• **What the task asks**: Only the pictures should be dropped; every line of the data must come back exactly as written.

_ _ _ _

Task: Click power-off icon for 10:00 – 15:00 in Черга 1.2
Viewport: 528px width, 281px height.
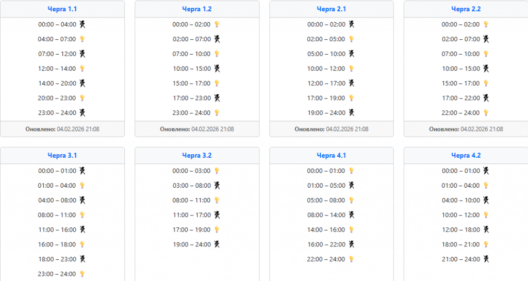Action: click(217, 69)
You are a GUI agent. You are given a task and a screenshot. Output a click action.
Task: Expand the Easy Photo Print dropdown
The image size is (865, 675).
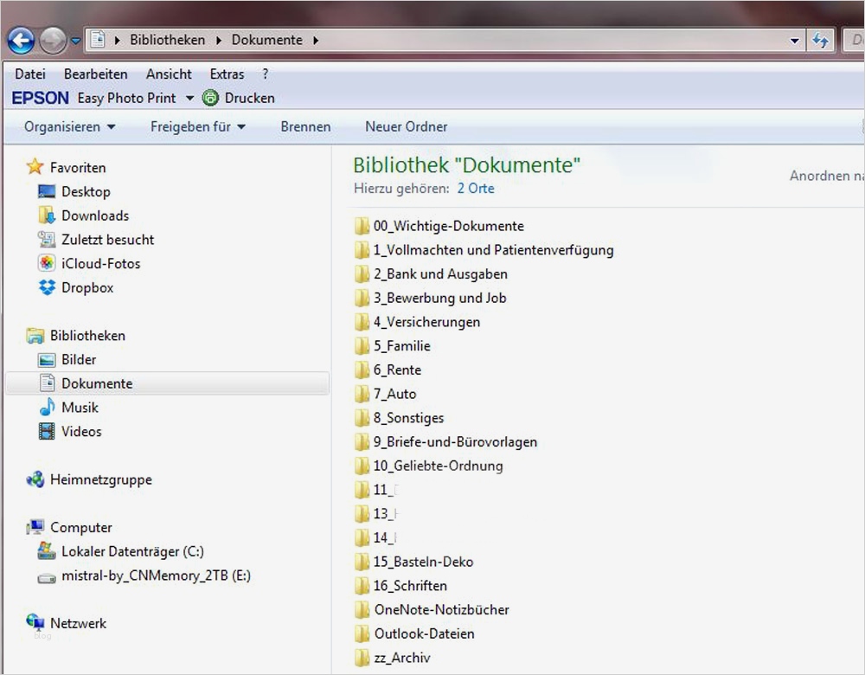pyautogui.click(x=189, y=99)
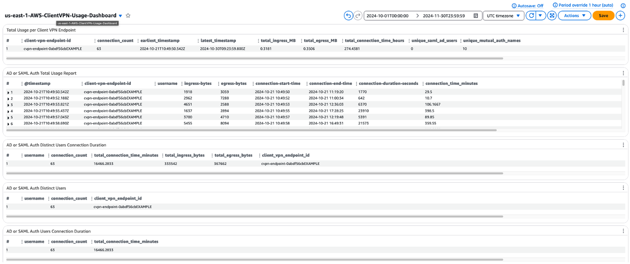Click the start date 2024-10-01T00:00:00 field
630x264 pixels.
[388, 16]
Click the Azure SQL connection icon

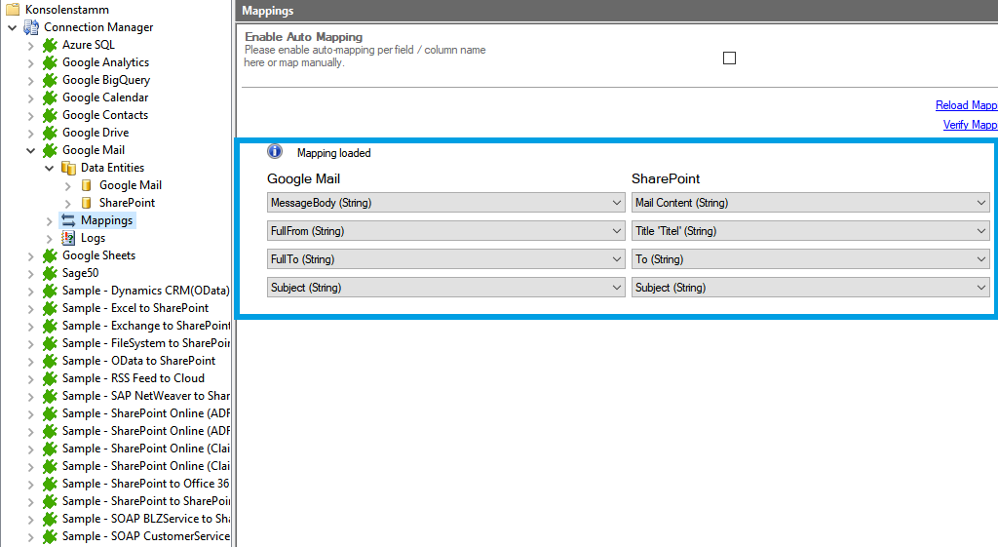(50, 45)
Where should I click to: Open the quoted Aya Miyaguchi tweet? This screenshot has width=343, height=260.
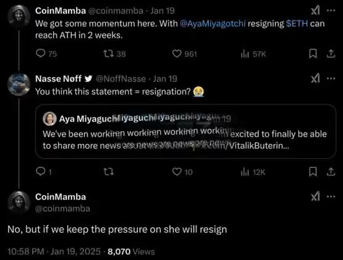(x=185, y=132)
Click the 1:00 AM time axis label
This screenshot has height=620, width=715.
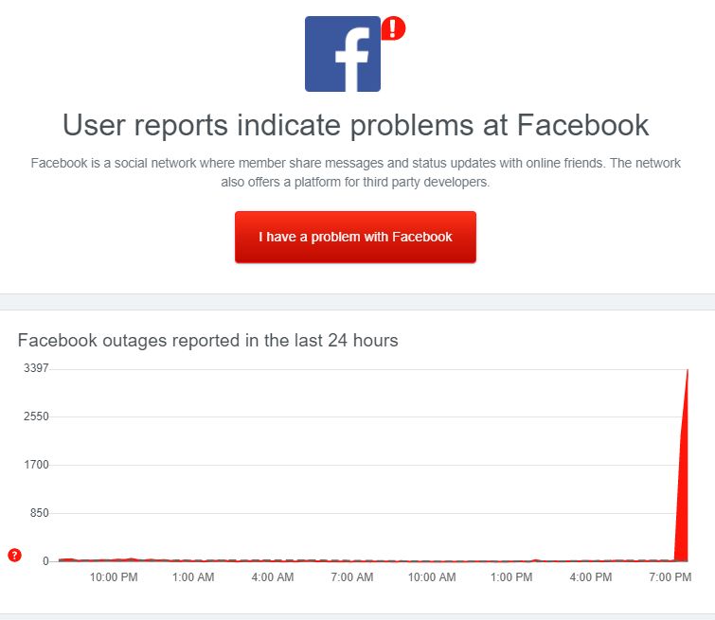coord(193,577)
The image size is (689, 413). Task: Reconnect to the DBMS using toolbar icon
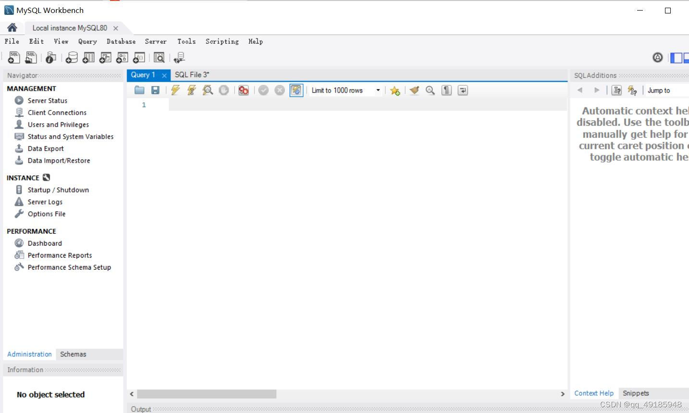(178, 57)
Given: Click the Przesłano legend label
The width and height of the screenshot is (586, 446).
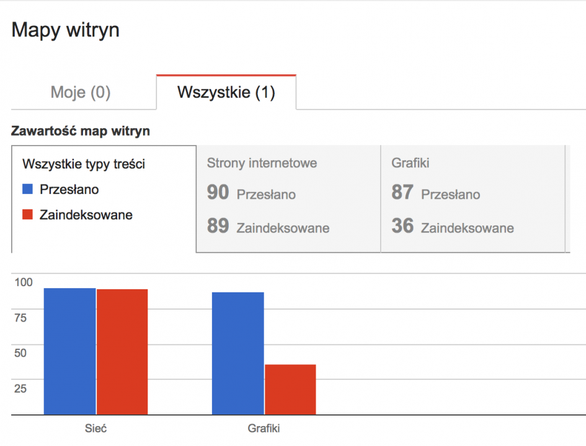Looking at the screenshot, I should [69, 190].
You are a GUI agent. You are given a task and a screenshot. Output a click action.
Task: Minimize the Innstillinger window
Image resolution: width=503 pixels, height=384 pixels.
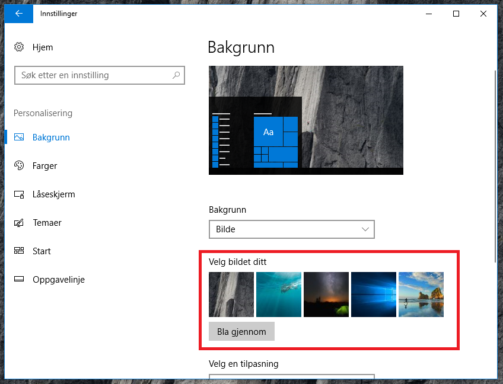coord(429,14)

_ _ _ _

• **Answer space**:
Task: Click power-off icon for 10:00 – 15:00 in Черга 1.2
Viewport: 528px width, 281px height.
Action: click(217, 69)
You are a GUI agent. You are given a task and a screenshot. Output a click action.
Task: Expand the Easy Photo Print dropdown
The image size is (865, 675).
pyautogui.click(x=189, y=99)
Click the start date 2024-10-01T00:00:00 field
630x264 pixels.
[388, 16]
Click the Azure SQL connection icon

(50, 45)
Where should I click to: Open the quoted Aya Miyaguchi tweet? This screenshot has width=343, height=260.
(x=185, y=132)
Click the 1:00 AM time axis label
This screenshot has height=620, width=715.
coord(193,577)
The image size is (689, 413). Task: Reconnect to the DBMS using toolbar icon
(178, 57)
Given: Click the Przesłano legend label
The width and height of the screenshot is (586, 446).
Looking at the screenshot, I should [69, 190].
You are a GUI agent. You are given a task and a screenshot. Output a click action.
Task: Minimize the Innstillinger window
Image resolution: width=503 pixels, height=384 pixels.
coord(429,14)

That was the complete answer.